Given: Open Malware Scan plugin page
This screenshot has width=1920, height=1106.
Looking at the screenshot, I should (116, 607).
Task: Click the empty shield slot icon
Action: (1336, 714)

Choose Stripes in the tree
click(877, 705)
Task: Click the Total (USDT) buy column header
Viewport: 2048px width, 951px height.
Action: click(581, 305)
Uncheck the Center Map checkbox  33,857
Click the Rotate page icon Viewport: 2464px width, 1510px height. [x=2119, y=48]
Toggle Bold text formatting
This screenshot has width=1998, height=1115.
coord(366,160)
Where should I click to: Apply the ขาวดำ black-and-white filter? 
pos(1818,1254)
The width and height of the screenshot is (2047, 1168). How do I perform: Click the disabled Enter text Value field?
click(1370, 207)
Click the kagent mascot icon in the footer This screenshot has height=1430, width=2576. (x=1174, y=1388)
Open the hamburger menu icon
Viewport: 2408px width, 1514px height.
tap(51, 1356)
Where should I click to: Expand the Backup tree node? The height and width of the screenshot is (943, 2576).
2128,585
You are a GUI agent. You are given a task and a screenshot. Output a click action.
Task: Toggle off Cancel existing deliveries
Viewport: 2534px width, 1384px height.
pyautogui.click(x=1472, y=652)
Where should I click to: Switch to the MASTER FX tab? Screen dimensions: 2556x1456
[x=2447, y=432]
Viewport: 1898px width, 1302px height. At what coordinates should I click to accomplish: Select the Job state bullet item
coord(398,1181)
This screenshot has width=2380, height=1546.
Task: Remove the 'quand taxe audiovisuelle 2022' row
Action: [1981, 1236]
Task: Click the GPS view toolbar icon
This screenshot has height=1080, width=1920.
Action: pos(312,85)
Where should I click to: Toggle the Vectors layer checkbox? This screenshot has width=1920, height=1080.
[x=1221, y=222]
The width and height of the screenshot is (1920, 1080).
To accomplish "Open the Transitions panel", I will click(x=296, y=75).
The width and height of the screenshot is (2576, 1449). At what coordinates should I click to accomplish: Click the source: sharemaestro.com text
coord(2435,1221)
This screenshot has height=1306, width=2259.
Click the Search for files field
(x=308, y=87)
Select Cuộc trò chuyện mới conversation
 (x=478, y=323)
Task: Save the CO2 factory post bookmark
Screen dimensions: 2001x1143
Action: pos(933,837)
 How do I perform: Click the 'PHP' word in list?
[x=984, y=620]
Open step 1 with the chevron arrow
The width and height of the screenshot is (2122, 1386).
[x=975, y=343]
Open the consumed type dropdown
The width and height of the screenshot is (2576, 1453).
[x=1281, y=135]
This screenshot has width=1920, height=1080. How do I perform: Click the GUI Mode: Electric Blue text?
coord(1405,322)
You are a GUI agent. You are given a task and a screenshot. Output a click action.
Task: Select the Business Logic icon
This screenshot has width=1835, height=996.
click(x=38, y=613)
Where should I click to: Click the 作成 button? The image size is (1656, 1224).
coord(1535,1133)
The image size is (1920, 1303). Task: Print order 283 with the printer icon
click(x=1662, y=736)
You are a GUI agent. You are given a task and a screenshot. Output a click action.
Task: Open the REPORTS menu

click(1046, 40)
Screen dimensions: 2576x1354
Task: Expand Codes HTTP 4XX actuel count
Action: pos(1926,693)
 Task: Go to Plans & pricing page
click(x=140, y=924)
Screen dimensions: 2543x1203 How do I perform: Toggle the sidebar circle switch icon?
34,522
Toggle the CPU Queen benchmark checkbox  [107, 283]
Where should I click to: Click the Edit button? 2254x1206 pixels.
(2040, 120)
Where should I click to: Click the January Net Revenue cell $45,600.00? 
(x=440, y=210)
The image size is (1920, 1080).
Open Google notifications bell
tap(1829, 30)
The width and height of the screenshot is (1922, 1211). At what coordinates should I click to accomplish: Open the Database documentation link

# # # #

_WORK INSTRUCTIONS_
Take the listing above and write it out again exactly.

_ANSWER FOR THE TASK_
Given: Open Malware Scan plugin page
This screenshot has width=1920, height=1106.
Looking at the screenshot, I should (116, 607).
Task: Click the empty shield slot icon
Action: (1336, 714)

Choose Stripes in the tree
click(877, 705)
Task: Click the Total (USDT) buy column header
Viewport: 2048px width, 951px height.
Action: click(581, 305)
Uncheck the Center Map checkbox  33,857
Click the Rotate page icon Viewport: 2464px width, 1510px height. [x=2119, y=48]
Toggle Bold text formatting
This screenshot has width=1998, height=1115.
coord(366,160)
Where should I click to: Apply the ขาวดำ black-and-white filter? 
pos(1818,1254)
The width and height of the screenshot is (2047, 1168). How do I perform: Click the disabled Enter text Value field?
click(1370, 207)
Click the kagent mascot icon in the footer This screenshot has height=1430, width=2576. (x=1174, y=1388)
Open the hamburger menu icon
Viewport: 2408px width, 1514px height.
tap(51, 1356)
Where should I click to: Expand the Backup tree node? The height and width of the screenshot is (943, 2576).
2128,585
You are a GUI agent. You are given a task and a screenshot. Output a click action.
Task: Toggle off Cancel existing deliveries
Viewport: 2534px width, 1384px height.
pyautogui.click(x=1472, y=652)
Where should I click to: Switch to the MASTER FX tab? Screen dimensions: 2556x1456
[x=2447, y=432]
Viewport: 1898px width, 1302px height. At what coordinates should I click to accomplish: Select the Job state bullet item
coord(398,1181)
This screenshot has width=2380, height=1546.
Task: Remove the 'quand taxe audiovisuelle 2022' row
Action: [1981, 1236]
Task: Click the GPS view toolbar icon
This screenshot has height=1080, width=1920.
Action: pos(312,85)
Where should I click to: Toggle the Vectors layer checkbox? This screenshot has width=1920, height=1080.
[x=1221, y=222]
The width and height of the screenshot is (1920, 1080).
To accomplish "Open the Transitions panel", I will click(x=296, y=75).
The width and height of the screenshot is (2576, 1449). At what coordinates should I click to accomplish: Click the source: sharemaestro.com text
coord(2435,1221)
This screenshot has height=1306, width=2259.
Click the Search for files field
(x=308, y=87)
Select Cuộc trò chuyện mới conversation
 (x=478, y=323)
Task: Save the CO2 factory post bookmark
Screen dimensions: 2001x1143
Action: pos(933,837)
 How do I perform: Click the 'PHP' word in list?
[x=984, y=620]
Open step 1 with the chevron arrow
The width and height of the screenshot is (2122, 1386).
[x=975, y=343]
Open the consumed type dropdown
The width and height of the screenshot is (2576, 1453).
[x=1281, y=135]
This screenshot has width=1920, height=1080. How do I perform: Click the GUI Mode: Electric Blue text?
coord(1405,322)
You are a GUI agent. You are given a task and a screenshot. Output a click action.
Task: Select the Business Logic icon
This screenshot has width=1835, height=996.
click(x=38, y=613)
Where should I click to: Click the 作成 button? The image size is (1656, 1224).
coord(1535,1133)
The image size is (1920, 1303). Task: Print order 283 with the printer icon
click(x=1662, y=736)
You are a GUI agent. You are given a task and a screenshot. Output a click action.
Task: Open the REPORTS menu

click(1046, 40)
Screen dimensions: 2576x1354
Task: Expand Codes HTTP 4XX actuel count
Action: pos(1926,693)
 Task: Go to Plans & pricing page
click(x=140, y=924)
Screen dimensions: 2543x1203 How do I perform: Toggle the sidebar circle switch icon?
34,522
Toggle the CPU Queen benchmark checkbox  [107, 283]
Where should I click to: Click the Edit button? 2254x1206 pixels.
(2040, 120)
Where should I click to: Click the January Net Revenue cell $45,600.00? 
(x=440, y=210)
The image size is (1920, 1080).
Open Google notifications bell
tap(1829, 30)
The width and height of the screenshot is (1922, 1211). At what coordinates should I click to accomplish: Open the Database documentation link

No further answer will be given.